TEXT EXCERPT:
= Beginning of Section =

Crates.io API reference MSRV CI

Lexopt is an argument parser for Rust. It tries to have the simplest possible design that's still correct. It's so simple that it's a bit tedious to use.

Lexopt is:

  • Small: one file, no dependencies, no macros. Easy to audit or vendor.
  • Correct: standard conventions are supported and ambiguity is avoided. Tested and fuzzed.
  • Pedantic: arguments are returned as OsStrings, forcing you to convert them explicitly. This lets you handle badly-encoded filenames.
  • Imperative: options are returned as they are found, nothing is declared ahead of time.
  • Annoyingly minimalist: only the barest necessities are provided.
  • Unhelpful: there is no help generation and error messages often lack context.

Example

struct Args {
    thing: String,
    number: u32,
    shout: bool,
}

fn parse_args() -> Result<Args, lexopt::Error> {
    use lexopt::prelude::*;

    let mut thing = None;
    let mut number = 1;
    let mut shout = false;
    let mut parser = lexopt::Parser::from_env();
    while let Some(arg) = parser.next()? {
        match arg {
            Short('n') | Long("number") => {
                number = parser.value()?.parse()?;
            }
            Long("shout") => {
                shout = true;
            }
            Value(val) if thing.is_none() => {
                thing = Some(val.into_string()?);
            }
            Long("help") => {
                println!("Usage: hello [-n|--number=NUM] [--shout] THING");
                std::process::exit(0);
            }
            _ => return Err(arg.unexpected()),
        }
    }

    Ok(Args {
        thing: thing.ok_or("missing argument THING")?,
        number,
        shout,
    })

= End of Section =

SUPPLIED DATA:

= Beginning of Section =

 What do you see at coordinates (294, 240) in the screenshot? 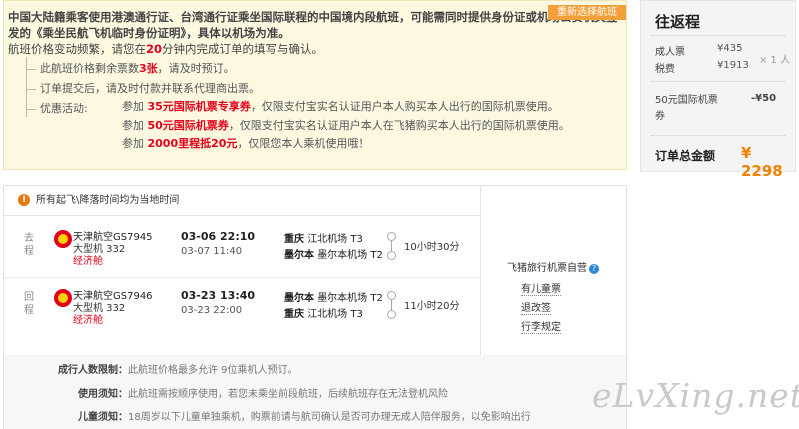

= End of Section =

EXERCISE TASKS:
• a. In the text on the Lexopt argument parser, translate this sentence into Spanish: "It tries to have the simplest possible design that's still correct."
• b. Go on with the text on the Lexopt argument parser from the point where it stops.

TASK-BY-TASK ANSWERS:
• a. Intenta tener el diseño más simple posible que siga siendo correcto.

• b.
}

fn main() -> Result<(), lexopt::Error> {
    let args = parse_args()?;
    let mut message = format!("Hello {}", args.thing);
    if args.shout {
        message = message.to_uppercase();
    }
    for _ in 0..args.number {
        println!("{}", message);
    }
    Ok(())
}

Let's walk through this:

  • We start parsing with Parser::from_env().
  • We call parser.next() in a loop to get all the arguments until they run out.
  • We match on arguments. Short and Long indicate an option.
  • To get the value that belongs to an option (like 10 in -n 10) we call parser.value().
    • This returns a standard OsString.
    • For convenience, use lexopt::prelude::* adds a .parse() method, analogous to str::parse.
  • Value indicates a free-standing argument. In this case, a filename.
    • if thing.is_none() is a useful pattern for positional arguments. If we already found thing we pass it on to another case.
    • It also contains an OsString.
      • The standard .into_string() method can decode it into a plain String.
  • If we don't know what to do with an argument we use return Err(arg.unexpected()) to turn it into an error message.
  • Strings can be promoted to errors for custom error messages.

This covers almost all the functionality in the library. Lexopt does very little for you.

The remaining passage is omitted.